::: Stored records :::
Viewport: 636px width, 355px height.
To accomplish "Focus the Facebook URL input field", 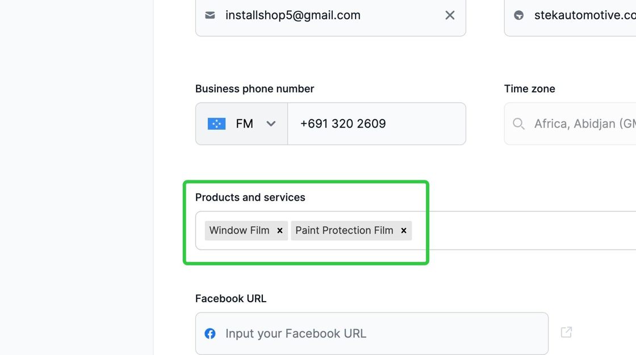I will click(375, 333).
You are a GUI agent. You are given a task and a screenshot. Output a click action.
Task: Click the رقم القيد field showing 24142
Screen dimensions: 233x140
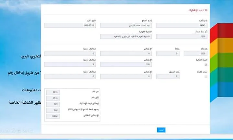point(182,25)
:::
::: Stored records :::
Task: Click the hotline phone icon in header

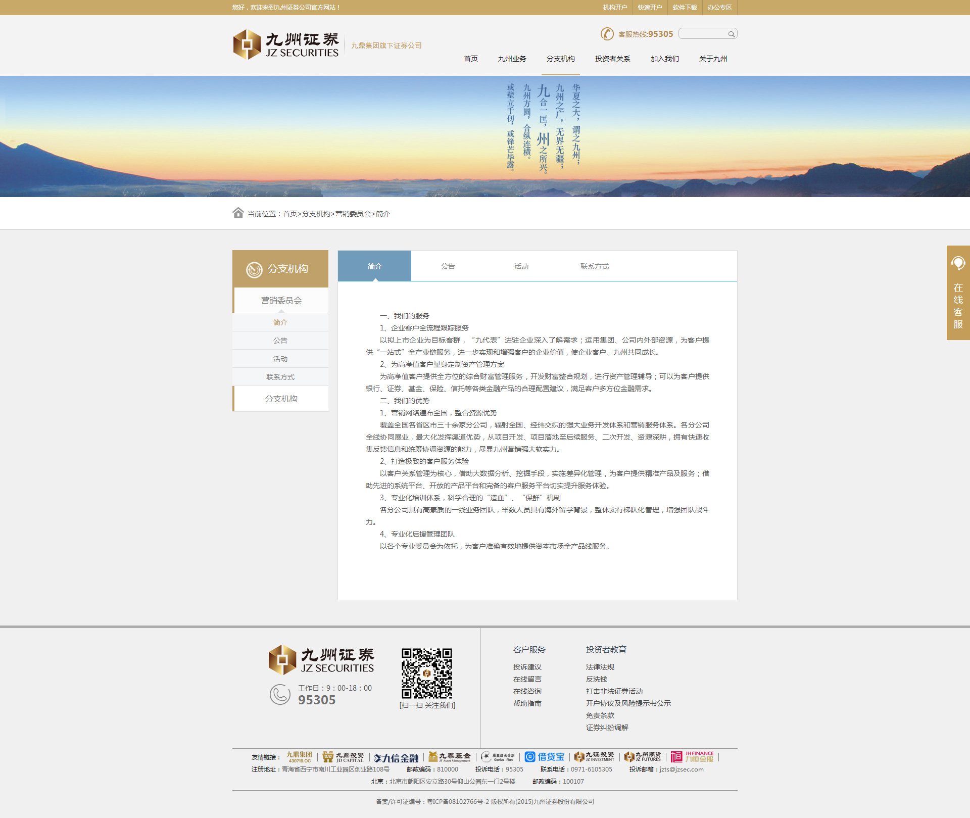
:::
• _Requirement_
Please put the listing starting at "You are a GUI" and ending at "point(182,25)" into a two-column CSV with the headers instruction and response. Give each instruction's text and its answer as one row, with each value in its own quoted field, line breaks changed to spaces, and the pictures left out.

• _Solved problem_
instruction,response
"You are a GUI agent. You are given a task and a screenshot. Output a click action. Task: Click the رقم القيد field showing 24142 Screen dimensions: 233x140","point(182,25)"